TITLE:
Performance Analysis of Optimized Content Extraction for Cyrillic Mongolian Learning Text Materials in the Database
AUTHORS:
Bat-Erdene Nyandag, Ru Li, G. Indruska
KEYWORDS:
Cyrillic Mongolian Language, Content Extraction Formatting, Learning Text Materials Style
JOURNAL NAME:
Journal of Computer and Communications,
Vol.4 No.10,
August
31,
2016
ABSTRACT: This paper had developed and tested
optimized content extraction algorithm using NLP method, TFIDF method for word
of weight, VSM for information search, cosine method for similar quality
calculation from learning document at the distance learning system database.
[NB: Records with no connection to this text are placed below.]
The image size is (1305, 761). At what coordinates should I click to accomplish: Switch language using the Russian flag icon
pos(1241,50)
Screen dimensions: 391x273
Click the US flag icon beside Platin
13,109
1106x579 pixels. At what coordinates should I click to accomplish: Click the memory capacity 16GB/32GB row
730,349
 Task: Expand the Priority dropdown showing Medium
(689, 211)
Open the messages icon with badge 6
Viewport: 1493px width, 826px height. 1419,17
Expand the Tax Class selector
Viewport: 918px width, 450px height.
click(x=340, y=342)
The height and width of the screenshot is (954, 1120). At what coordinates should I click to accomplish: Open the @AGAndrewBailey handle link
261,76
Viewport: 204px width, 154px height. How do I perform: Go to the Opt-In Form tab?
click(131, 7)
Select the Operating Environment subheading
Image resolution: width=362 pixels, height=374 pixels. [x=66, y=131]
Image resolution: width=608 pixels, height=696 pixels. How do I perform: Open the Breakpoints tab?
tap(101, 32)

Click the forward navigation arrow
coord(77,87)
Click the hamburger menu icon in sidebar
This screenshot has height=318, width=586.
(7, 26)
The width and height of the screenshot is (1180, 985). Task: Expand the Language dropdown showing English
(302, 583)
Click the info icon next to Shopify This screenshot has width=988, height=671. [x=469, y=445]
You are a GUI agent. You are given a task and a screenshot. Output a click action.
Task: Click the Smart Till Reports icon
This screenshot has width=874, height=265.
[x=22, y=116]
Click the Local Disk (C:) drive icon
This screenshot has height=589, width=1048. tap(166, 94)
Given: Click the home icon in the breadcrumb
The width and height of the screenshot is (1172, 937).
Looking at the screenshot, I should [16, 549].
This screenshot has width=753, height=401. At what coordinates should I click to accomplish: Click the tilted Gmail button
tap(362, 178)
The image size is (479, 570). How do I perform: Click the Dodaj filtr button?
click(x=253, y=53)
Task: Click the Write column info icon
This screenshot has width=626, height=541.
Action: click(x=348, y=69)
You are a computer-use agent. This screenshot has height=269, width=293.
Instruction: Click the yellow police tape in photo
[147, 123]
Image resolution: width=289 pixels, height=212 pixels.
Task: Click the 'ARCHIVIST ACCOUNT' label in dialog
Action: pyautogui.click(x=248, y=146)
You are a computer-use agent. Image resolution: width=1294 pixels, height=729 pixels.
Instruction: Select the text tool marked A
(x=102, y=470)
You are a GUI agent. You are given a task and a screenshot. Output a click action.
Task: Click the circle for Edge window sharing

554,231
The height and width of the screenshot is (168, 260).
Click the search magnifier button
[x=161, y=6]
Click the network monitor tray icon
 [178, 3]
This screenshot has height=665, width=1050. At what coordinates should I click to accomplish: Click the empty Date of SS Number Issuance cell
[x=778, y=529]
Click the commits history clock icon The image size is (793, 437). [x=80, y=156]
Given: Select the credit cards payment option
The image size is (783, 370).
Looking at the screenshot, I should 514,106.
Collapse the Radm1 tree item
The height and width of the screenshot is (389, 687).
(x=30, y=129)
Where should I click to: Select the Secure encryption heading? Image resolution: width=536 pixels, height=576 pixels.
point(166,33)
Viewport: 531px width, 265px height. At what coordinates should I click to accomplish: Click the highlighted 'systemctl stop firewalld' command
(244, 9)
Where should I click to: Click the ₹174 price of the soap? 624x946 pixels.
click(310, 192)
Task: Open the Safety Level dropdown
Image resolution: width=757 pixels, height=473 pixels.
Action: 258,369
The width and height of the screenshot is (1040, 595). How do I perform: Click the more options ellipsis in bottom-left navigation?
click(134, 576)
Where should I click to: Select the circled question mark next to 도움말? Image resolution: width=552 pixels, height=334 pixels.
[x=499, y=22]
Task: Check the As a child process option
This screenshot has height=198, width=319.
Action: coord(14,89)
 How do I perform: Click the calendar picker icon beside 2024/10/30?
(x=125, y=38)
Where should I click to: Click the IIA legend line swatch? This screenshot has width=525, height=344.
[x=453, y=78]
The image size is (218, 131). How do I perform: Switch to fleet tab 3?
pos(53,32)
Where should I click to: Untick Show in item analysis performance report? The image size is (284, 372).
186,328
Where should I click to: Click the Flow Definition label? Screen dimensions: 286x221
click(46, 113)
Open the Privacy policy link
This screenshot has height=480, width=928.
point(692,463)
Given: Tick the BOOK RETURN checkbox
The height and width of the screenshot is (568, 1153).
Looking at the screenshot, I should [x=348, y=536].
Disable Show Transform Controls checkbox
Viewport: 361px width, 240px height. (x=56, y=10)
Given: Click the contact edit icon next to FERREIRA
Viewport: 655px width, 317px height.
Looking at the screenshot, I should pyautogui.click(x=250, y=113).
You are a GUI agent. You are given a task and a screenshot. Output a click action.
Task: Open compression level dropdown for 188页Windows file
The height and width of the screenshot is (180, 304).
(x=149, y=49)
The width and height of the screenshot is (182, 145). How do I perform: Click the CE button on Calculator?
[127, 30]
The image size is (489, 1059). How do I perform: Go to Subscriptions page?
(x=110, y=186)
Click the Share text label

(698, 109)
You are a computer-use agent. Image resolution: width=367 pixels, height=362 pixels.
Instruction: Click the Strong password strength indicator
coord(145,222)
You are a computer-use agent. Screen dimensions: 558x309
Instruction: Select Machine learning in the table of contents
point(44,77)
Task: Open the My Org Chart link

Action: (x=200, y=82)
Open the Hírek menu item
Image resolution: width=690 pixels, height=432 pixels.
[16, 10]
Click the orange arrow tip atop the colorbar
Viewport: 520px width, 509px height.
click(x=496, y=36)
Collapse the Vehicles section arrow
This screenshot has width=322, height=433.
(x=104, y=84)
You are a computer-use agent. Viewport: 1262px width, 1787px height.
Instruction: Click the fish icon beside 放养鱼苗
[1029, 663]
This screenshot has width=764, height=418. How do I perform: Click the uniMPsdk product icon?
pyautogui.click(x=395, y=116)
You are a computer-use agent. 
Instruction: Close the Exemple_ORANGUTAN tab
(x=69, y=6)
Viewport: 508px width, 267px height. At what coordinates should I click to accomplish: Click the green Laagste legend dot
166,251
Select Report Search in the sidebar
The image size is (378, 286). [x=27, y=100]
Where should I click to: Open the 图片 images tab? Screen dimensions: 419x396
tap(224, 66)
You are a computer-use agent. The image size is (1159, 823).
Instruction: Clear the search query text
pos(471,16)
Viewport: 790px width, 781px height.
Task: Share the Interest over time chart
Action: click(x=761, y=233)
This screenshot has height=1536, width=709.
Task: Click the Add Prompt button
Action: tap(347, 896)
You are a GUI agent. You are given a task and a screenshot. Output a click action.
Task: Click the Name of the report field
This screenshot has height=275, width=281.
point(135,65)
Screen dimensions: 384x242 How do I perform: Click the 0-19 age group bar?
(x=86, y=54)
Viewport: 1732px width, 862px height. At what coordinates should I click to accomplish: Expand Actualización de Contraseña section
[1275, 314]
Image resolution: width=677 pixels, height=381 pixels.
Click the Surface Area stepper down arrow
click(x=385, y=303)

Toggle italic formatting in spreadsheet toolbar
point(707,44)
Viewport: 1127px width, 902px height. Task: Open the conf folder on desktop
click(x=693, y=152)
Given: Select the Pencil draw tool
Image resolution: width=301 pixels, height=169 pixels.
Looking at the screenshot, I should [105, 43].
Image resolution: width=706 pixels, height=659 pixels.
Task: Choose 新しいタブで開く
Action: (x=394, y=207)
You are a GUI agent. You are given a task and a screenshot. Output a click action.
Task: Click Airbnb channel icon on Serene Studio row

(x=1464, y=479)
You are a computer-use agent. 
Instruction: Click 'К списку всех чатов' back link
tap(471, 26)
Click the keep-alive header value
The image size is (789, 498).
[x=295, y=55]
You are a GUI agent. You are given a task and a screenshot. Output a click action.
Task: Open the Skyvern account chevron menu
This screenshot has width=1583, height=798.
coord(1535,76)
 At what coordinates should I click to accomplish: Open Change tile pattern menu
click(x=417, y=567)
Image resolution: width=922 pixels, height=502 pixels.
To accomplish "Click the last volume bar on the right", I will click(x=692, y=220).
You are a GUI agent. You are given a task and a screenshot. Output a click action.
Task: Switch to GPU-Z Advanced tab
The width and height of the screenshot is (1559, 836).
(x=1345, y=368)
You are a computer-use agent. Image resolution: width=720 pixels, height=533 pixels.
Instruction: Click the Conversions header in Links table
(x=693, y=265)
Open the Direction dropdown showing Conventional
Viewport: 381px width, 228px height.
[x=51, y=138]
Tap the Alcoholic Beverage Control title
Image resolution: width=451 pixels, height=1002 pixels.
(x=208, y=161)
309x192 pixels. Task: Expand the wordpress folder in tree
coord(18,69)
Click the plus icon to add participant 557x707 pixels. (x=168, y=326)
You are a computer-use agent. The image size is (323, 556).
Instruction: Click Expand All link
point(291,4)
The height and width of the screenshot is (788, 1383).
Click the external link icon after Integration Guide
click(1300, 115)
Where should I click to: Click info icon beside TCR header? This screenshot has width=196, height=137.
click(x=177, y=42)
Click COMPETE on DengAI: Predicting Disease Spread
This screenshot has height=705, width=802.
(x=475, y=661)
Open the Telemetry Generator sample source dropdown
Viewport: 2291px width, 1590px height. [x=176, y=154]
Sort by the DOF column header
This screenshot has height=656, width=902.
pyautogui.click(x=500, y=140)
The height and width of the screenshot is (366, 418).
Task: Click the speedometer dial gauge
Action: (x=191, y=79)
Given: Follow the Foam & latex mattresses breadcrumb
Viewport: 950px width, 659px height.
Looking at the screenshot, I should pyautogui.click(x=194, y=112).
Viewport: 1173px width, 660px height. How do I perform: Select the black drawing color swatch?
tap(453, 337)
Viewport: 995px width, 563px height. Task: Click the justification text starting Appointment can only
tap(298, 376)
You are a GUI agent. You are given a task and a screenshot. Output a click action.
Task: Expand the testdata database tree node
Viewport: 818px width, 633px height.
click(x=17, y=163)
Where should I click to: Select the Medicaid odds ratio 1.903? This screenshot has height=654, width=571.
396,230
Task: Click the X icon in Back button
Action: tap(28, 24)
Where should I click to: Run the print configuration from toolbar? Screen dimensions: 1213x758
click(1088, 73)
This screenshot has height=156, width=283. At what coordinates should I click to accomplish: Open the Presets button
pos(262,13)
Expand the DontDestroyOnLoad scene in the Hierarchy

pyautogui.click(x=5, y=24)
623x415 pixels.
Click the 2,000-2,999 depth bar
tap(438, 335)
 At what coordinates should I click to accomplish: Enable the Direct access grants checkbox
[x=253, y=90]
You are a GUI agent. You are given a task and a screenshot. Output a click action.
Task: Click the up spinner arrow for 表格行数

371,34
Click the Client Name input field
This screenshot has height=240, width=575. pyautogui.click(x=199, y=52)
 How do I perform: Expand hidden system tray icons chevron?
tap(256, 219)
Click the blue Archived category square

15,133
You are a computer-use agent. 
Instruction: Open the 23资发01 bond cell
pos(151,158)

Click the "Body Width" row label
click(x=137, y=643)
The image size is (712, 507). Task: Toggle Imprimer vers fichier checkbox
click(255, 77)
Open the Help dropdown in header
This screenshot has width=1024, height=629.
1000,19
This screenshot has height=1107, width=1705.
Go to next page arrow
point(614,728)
This test covered following things: 1) to parse word structure at the distance
learning system database documents and Cyrillic Mongolian language documents at
the section, to form new documents by algorithm for identifying word stem; 2)
to test optimized content extraction from text material based on e-test results
(key word, correct answer, base form with affix and new form formed by word
stem without affix) at distance learning system, also to search key word by
automatically selecting using word extraction algorithm; 3) to test Boolean and
probabilistic retrieval method through extended vector space retrieval method.
This chapter covers: to process document content extraction retrieval
algorithm, to propose recommendations query through word stem, not depending on
word position based on Cyrillic Mongolian language documents distinction.